*** Passage to read

[time-nuts] GPSDO Design

[Bruce Griffiths]

Warren

WarrenS wrote:
> Bruce
>
>> If one attenuates the amplifier output by a factor of 1000 then a 
>> 10811A, with an aging rate of  5E-10/day, will require manual 
>> retuning every few hours.
>> Typical aging may be better than this but this would still require 
>> manual tuning every few days.
>
> You are not taking into account that not all OXCO are as insensitive 
> to their EFC voltage.
> On a 5Hz/V Tbolt OXCO, 10mv is 0.05Hz = 5e-9 and 100mv is ... (well, 
> it is ALMOST never going to drift that much once it is run in, unless 
> you break it).
>
I left the simple exercise of substituting the relevant parameters for 
the OCXO one has in mind to calculate the corresponding tuning range and 
associated tradeoffs.

One potential disadvantage of having a high EFC sensitivity is increased 
phase noise and sensitivity to extraneous external signals such as 
ground loop noise etc.

It is very important to monitor/log the EFC voltage (as you do) 
particularly when one choses to use only a small portion of the 
available range.
Some simple GPSDO designs omit this feature.

AND
> I do agree one should be aware of worse case errors especially if 
> designing a care free commercial product with NO access to adjustments,
> BUT sometimes you seem to miss the practical simple solutions.
> You don't always need a 24 bit DAC to make a great performing unit.
> Sometimes a bit of original thinking can be just as useful.
> For the home nut, real values of their actual unit is more important 
> if they are just building a one of a kind.
>
>
> The EFC voltage ageing slope of My dual oven 10811 that is disciplined 
> by a tbolt is now a near linear function at 200 uv /day  (-2e-11/ day)
> (also has small temp dependence of a couple 1e-12 /C)  (Dac gain = 
> 0.909Hz/volt, More range than a single 10811 because there is no 
> manual adjustment)
>
> and on another "standard" Tbolt unit the EFC voltage variation is a 
> non linear, non accumulative, 100uv max peak to peak variation over 3 
> days.
> <<1e-11 /day ageing, It's EFC change is mostly due to temp variation 
> of about 1e-11 / C)    (Dac gain = -2.85Hz/volt)
>
> So having a max EFC range of 10 to 100mv would work OK on these two 
> not so typical OXCO.
>
> ws
> ******************
>
None of the solutions mentioned are particularly useful if one has a 
stable and quiet OCXO that has drifted a little more than the EFC or 
manual adjustment range.
If one has a stable and quiet OCXO or other reference that has no tuning 
adjustment one doesnt even have the simple option of locking it to the 
closest harmonic of 1Hz.
As long as the actual frequency is known a source that is a few Hz 
different from 5MHz (or 10MHz etc) can be just as useful as one that is 
locked to a nominal 5MHz or 10MHz.


Bruce
> ----- Original Message ----- From: "Bruce Griffiths"

******
*** Source excerpt

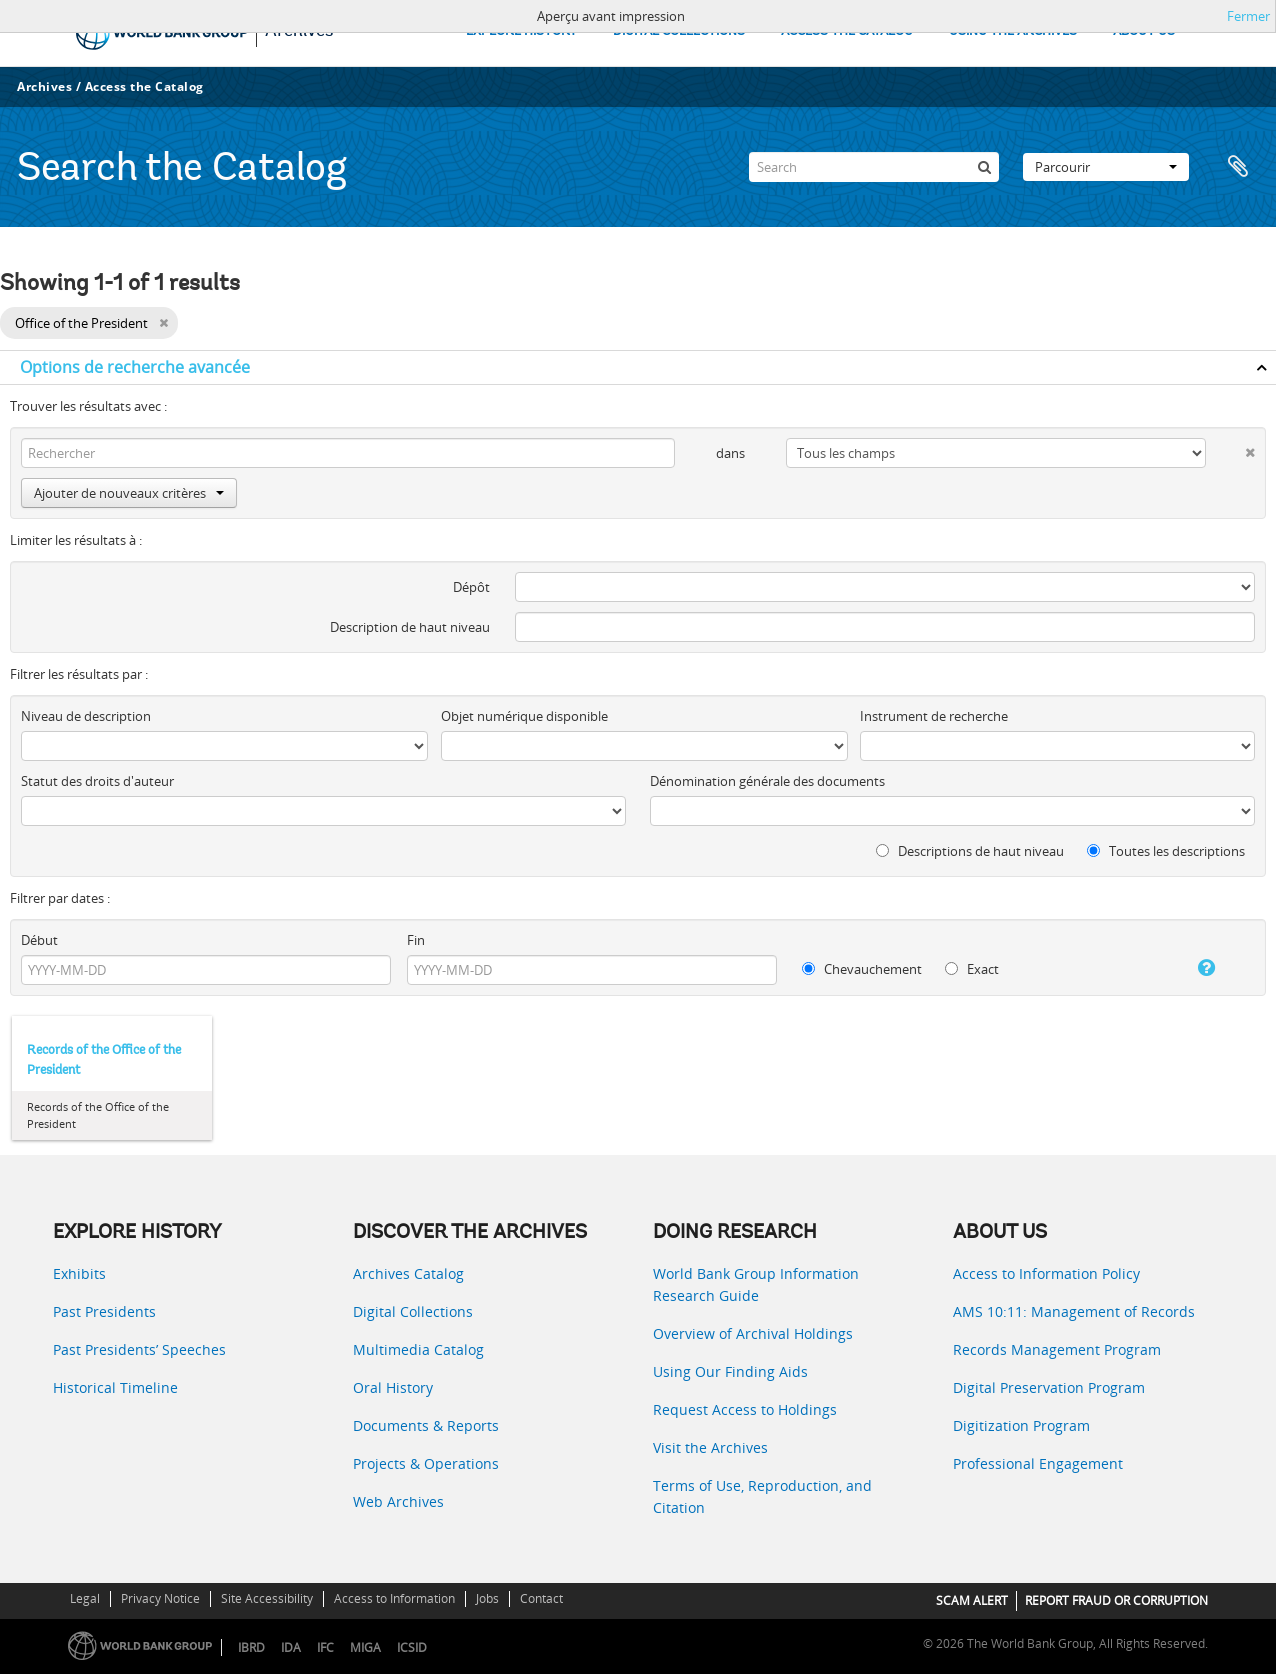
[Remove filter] (163, 323)
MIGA (365, 1647)
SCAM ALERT (972, 1600)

******

> **Set problem**
Carry on writing the GPSDO design thread from the point where it stops.

> **Exercise output**
>>
>> If one attenuates the amplifier output by a factor of 1000 (effective 
>> EFC range is then ~1E-10) or so then a 10811A with an aging rate of 
>> 5E-10/day will require manual retuning every few hours.
>> Typical aging may be better than this but this would still require 
>> manual tuning every few days.
>>
>> Bruce
>> ******************
>> WarrenS wrote:
>>>
>>> John ask
>>>
>>>> Translating nV/sqrt(Hz) to something
>>>> practical is basically the assistance I'm looking for here.
>>>> I would appreciate anyone being able to teach me a bit more about 
>>>> this.
>>>>
>>> If that is ALL you want to know, That's easy and quick.
>>> For this application sounds like you already know ALL you need to 
>>> know about that,  nothing.
>>> Putting a 1 sec or so RC filter at the EFC input, takes care of all 
>>> that AND if you want it even better,
>>>
>>> and to get the long Control loop time constants needed, JUST reduce 
>>> the (loop) gain, don't need no BIG caps.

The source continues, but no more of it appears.